Com a morte do Papa Francisco, a Igreja vai realizar um conclave a partir do próximo dia 7 de maio para definir o novo líder máximo da fé católica. Seis nomes despontam como favoritos — de liberais a conservadores e provenientes de diferentes continentes. Segundo o padre cearense Rafhael Maciel, pároco da Paróquia de Nossa Senhora Aparecida, no bairro Montese, o próximo papa deve ser moderado e europeu. O líder religioso comentou o tema no podcast Questão de Opinião, do Opinião CE.
No conclave, participam 135 dos 252 membros que compõem o Colégio de Cardeais. Com dois já tendo anunciado que não votarão por motivo de saúde, o processo deve contar com 133 votantes. Apesar dos favoritos, todos os cardeais podem ser eleitos papa. Da totalidade do colégio, 80% foi nomeado por Francisco — o que, segundo Maciel, gera a expectativa de que o novo pontífice tenha proximidade com o argentino.

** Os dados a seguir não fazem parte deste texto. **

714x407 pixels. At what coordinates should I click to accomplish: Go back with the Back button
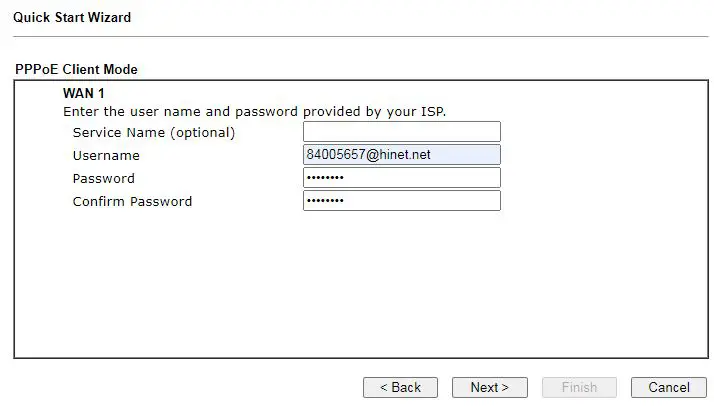pyautogui.click(x=399, y=387)
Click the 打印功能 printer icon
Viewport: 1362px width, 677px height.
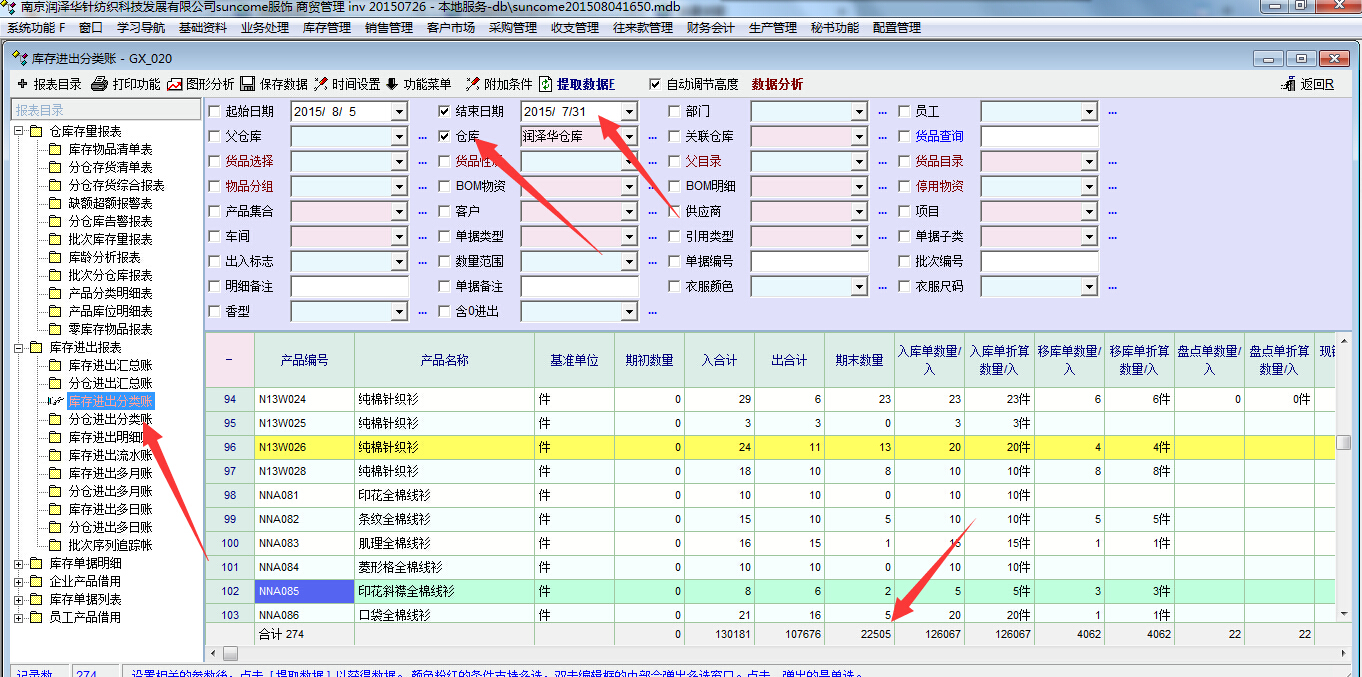click(100, 85)
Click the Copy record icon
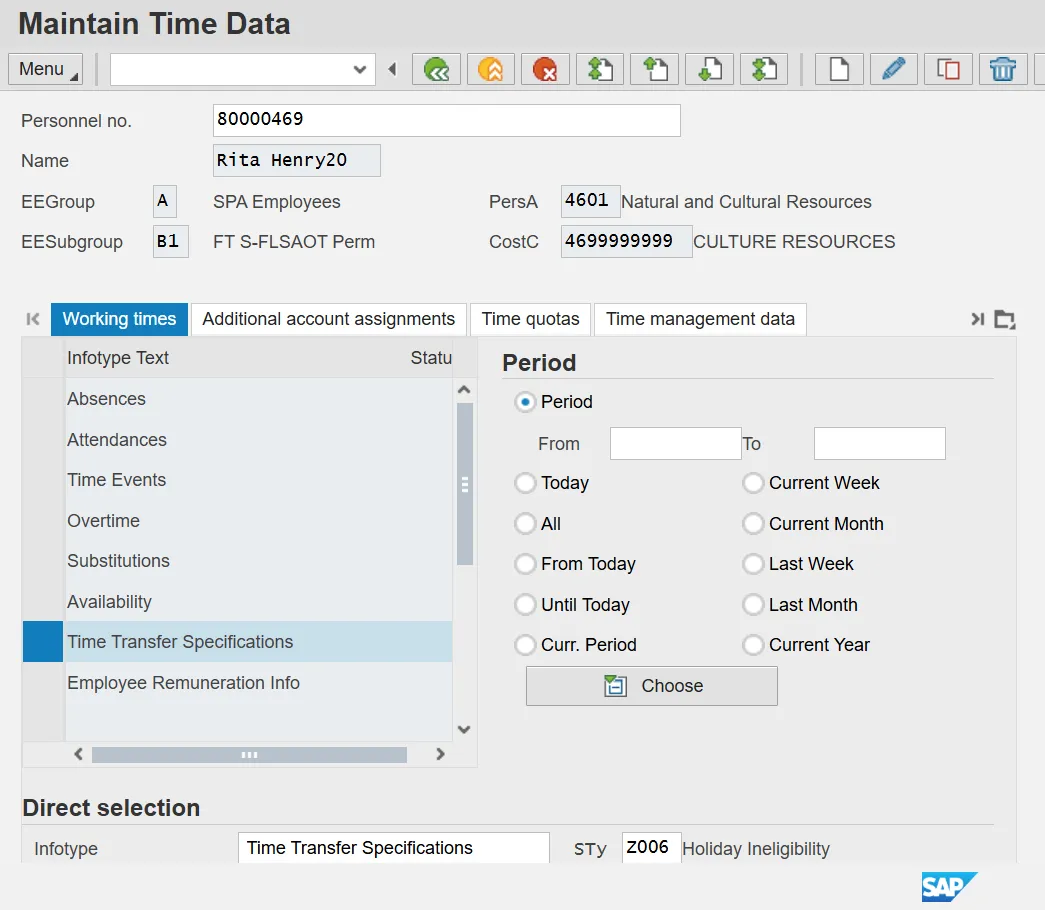 [x=948, y=69]
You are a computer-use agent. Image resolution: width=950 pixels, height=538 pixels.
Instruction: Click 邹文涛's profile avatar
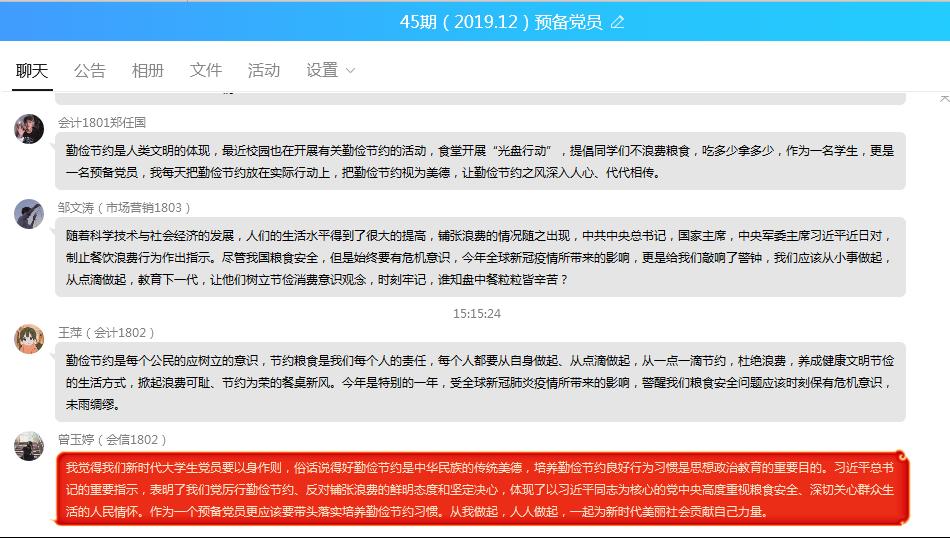(x=29, y=213)
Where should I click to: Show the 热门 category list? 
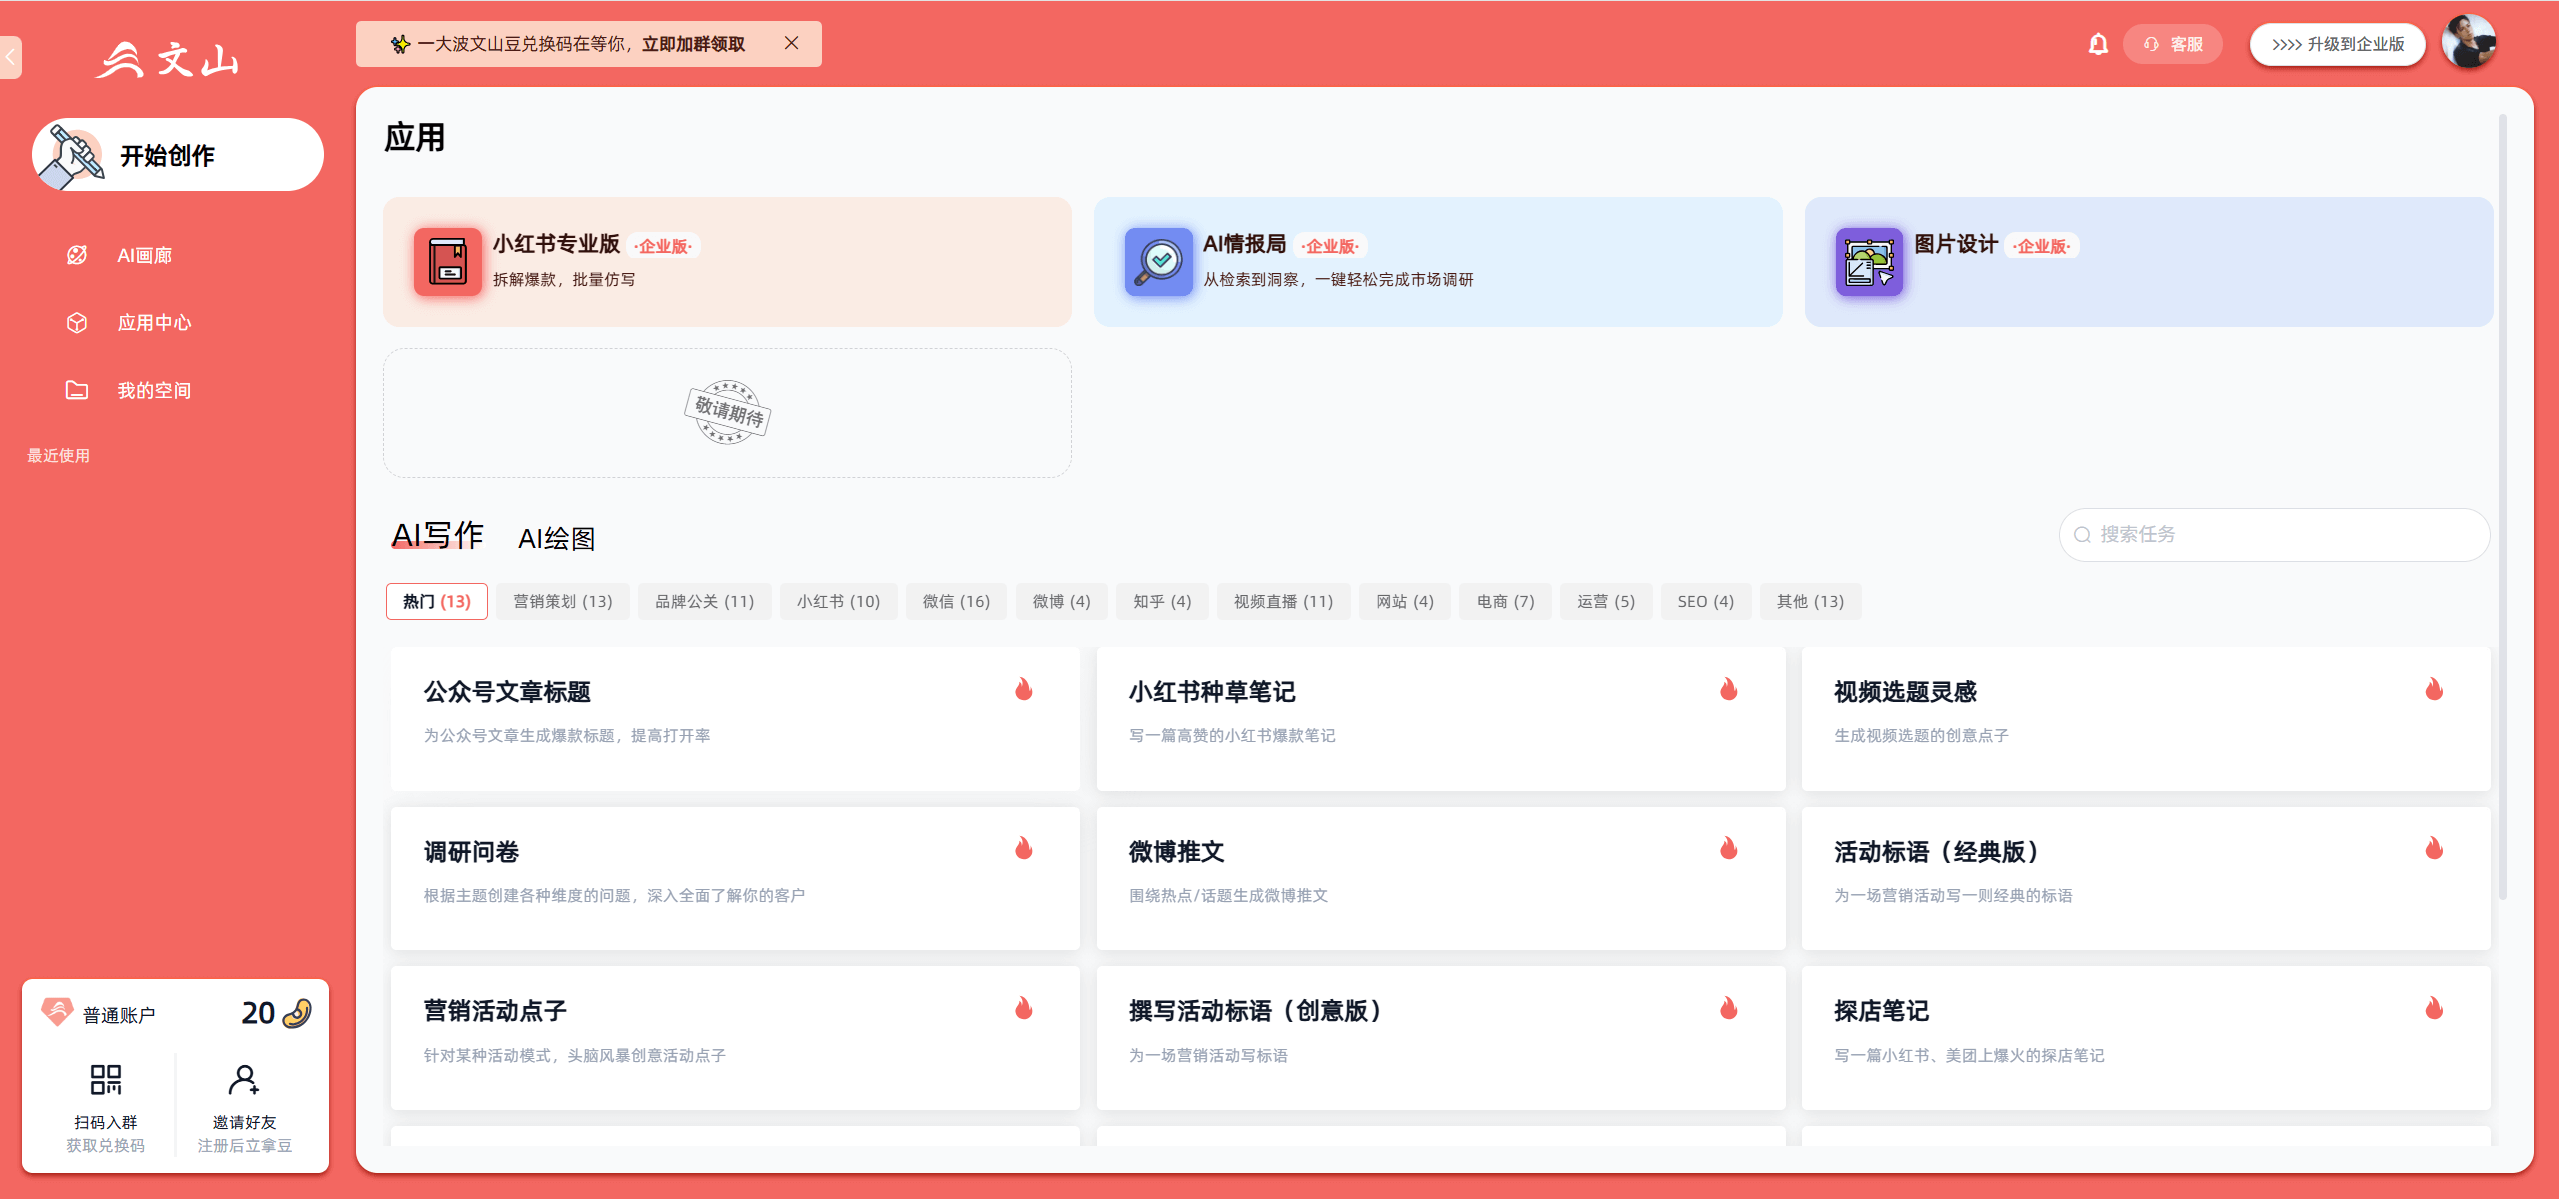click(436, 600)
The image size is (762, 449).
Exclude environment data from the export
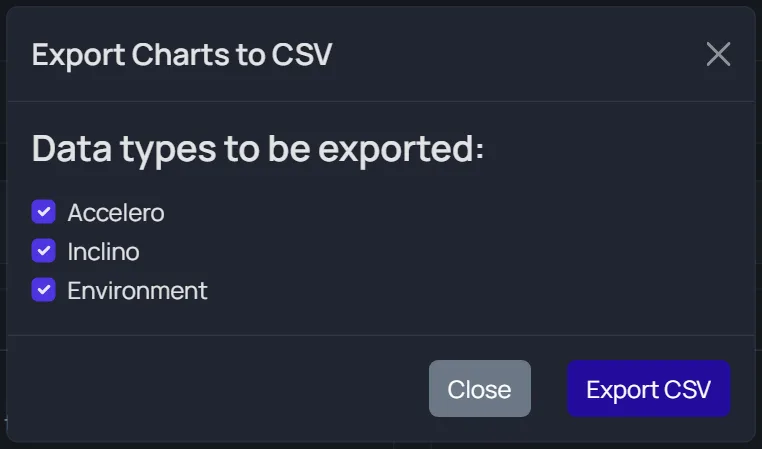tap(44, 290)
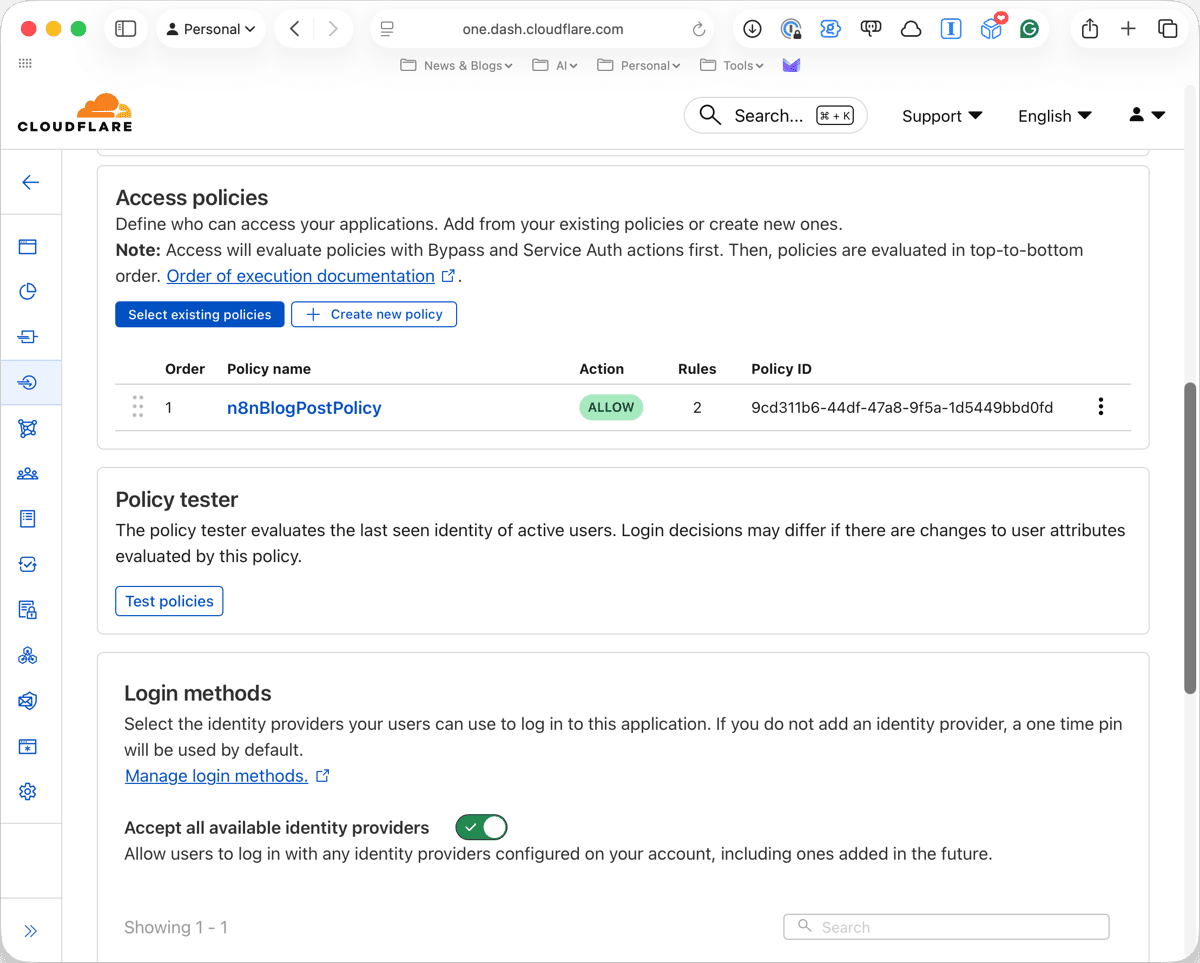
Task: Click the login methods Search field
Action: coord(946,927)
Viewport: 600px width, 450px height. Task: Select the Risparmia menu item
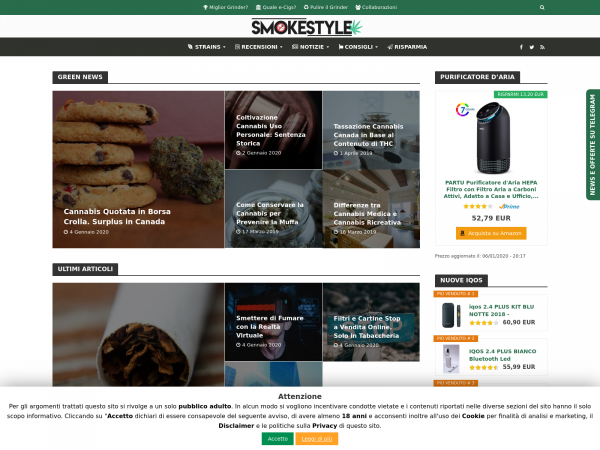407,47
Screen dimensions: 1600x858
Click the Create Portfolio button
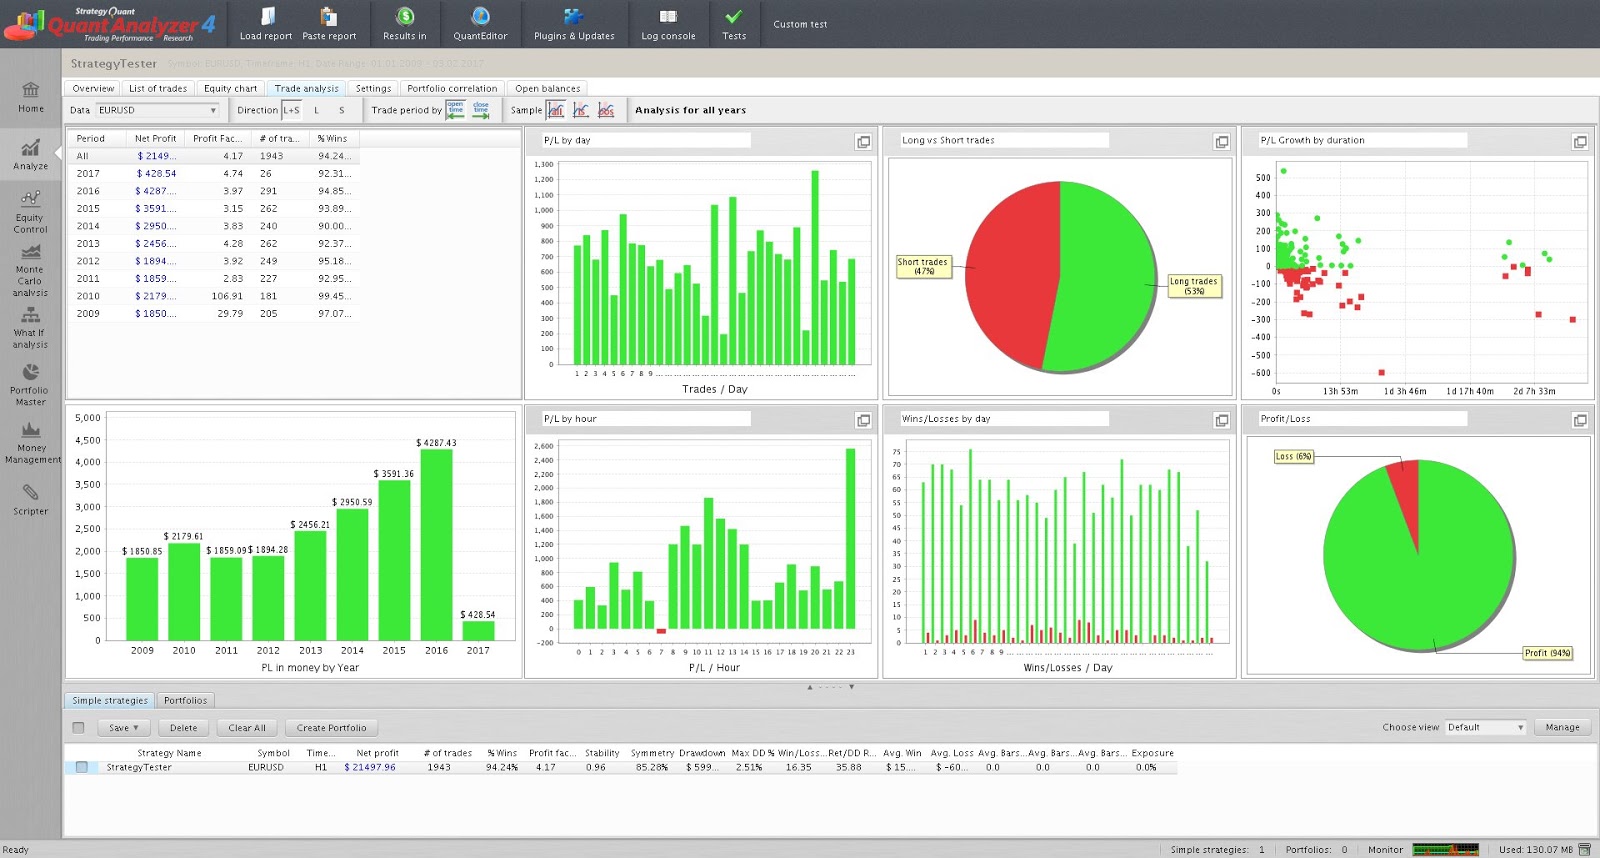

Ele frisou, no entanto, que não está descartada a escolha de um nome alinhado aos dois últimos papas: João Paulo II e Bento XVI — inclusive, entre cardeais indicados por eles. Como explicou, isso não significaria necessariamente a adoção do estilo do polonês ou do alemão.
“Mas acredito que, até pelo fato da história, do momento presente, [o próximo papa] teria uma certa proximidade com o viés franciscano do Papa Francisco”, afirmou.
O padre destacou que, mesmo que o sucessor adote um estilo diferente — como o uso de uma “veste litúrgica mais requintada” — isso não o tornaria mais “retrógrado” do que o argentino. “‘Porque o papa usava só a cruz simples, esse outro colocou uma dourada’. Ele tem direito de botar a cruz dourada. Isso não o faz pior nem melhor. O que mais vai importar é como ele estará com os seus fiéis”, completou.
Para Maciel, a expectativa por um papa europeu se justifica pelo fato de a Europa estar passando novamente por “todos os processos de evangelização”. Entre os mais cotados, figuram também um africano, o ganês Robert Sarah, e um asiático, o filipino Luis Antonio Gokim Tagle. Já entre os europeus, os mais mencionados são os italianos Matteo Maria Zuppi e Pietro Parolin, o francês Jean-Marc Aveline e o húngaro Péter Erdő.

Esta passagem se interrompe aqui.